Sonia Cacy, who was wrongfully convicted by a Fort Stockton jury in 1993 of burning her uncle to death, has at last been declared actually innocent. On Wednesday, the Texas Court of Criminal Appeals granted relief on several grounds, concluding her attorney had failed her at trial, and that the evidence used to convict her was not only false, but rooted in unreliable science.

One of the seminal arson cases in Texas history, Cacy’s ordeal has entangled the state fire marshall’s office and nearly all of the country’s top arson experts, many of whom have maintained for years that the prosecution’s witness had badly misinterpreted a test for accelerants. Cacy was paroled in 1998 based on the work of a chemist named Gerald Hurst, but she has fought to clear her name ever since.

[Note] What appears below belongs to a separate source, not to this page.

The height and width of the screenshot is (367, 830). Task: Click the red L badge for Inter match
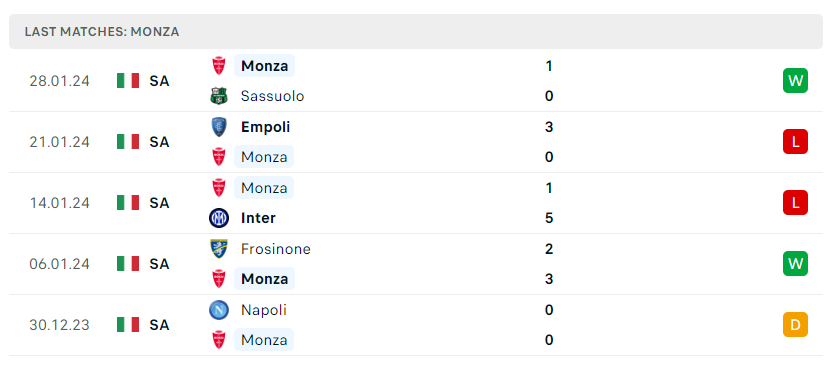pyautogui.click(x=795, y=203)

In recent years, the evidence against her has collapsed. In 2014 Pecos County District Attorney Rod Ponton, whose terms ends in January after a primary defeat, saw his own arson expert dispute the very premise of the conviction. Then, the now-retired Bexar County toxicologist who initially testified at Cacy’s 1993 trial to the presence of an accelerant on uncle Bill Richardson’s clothing dropped a bombshell: his lab had been contaminated.

Ponton’s case appeared to be on its last legs when the jurist assigned to make a recommendation to the Court of Criminal Appeals grilled him during oral arguments in June. Judge Bert Richardson (no relation to Bill) managed to elicit from Ponton an admission that he didn’t know whether an accelerant had been present at the scene at all. As the evidence crumpled, Ponton passed the case over to State Prosecuting Attorney Lisa McMinn in July. Once she’d had a chance to evaluate the evidence, she threw her support behind Cacy’s bid to clear her name. “Our office decided to join the defense in asking the Court to set aside the conviction in this case because we believed that was the correct result, based on the new evidence,” McMinn told Texas Monthly.

Today’s opinion from the CCA is pro forma, but after long years of fighting it has delivered to Cacy the words she’s sought since her release from prison nearly two decades ago. The case could technically go back to trial, but the odds of that are about as high as snow flurries in a Fort Stockton July. “There has never been a case in Texas where Court of Criminal Appeals has said somebody’s actually innocent and a DA was crazy enough to retry them,” says Gary Udashen, Cacy’s lawyer.

The news couldn’t have come soon enough for Cacy, who is ill, and has been in and out of the hospital over the last several months. “In addition to being in poor health, she’s destitute, and has been destitute for years,” Udashen says.

With a murder conviction hanging around her neck, Cacy has never been able to secure a good job, or even an apartment on her own. Prison bars aren’t the only obstacle to a normal life.

Udashen will now begin the process of seeking compensation from the comptroller for the years his client spent locked up for a crime the CCA now affirms was simply a tragic accident. Her uncle was a heavy smoker, and arson experts have always suspected the deadly fire—and Cacy’s ordeal—began with nothing more than a cigarette.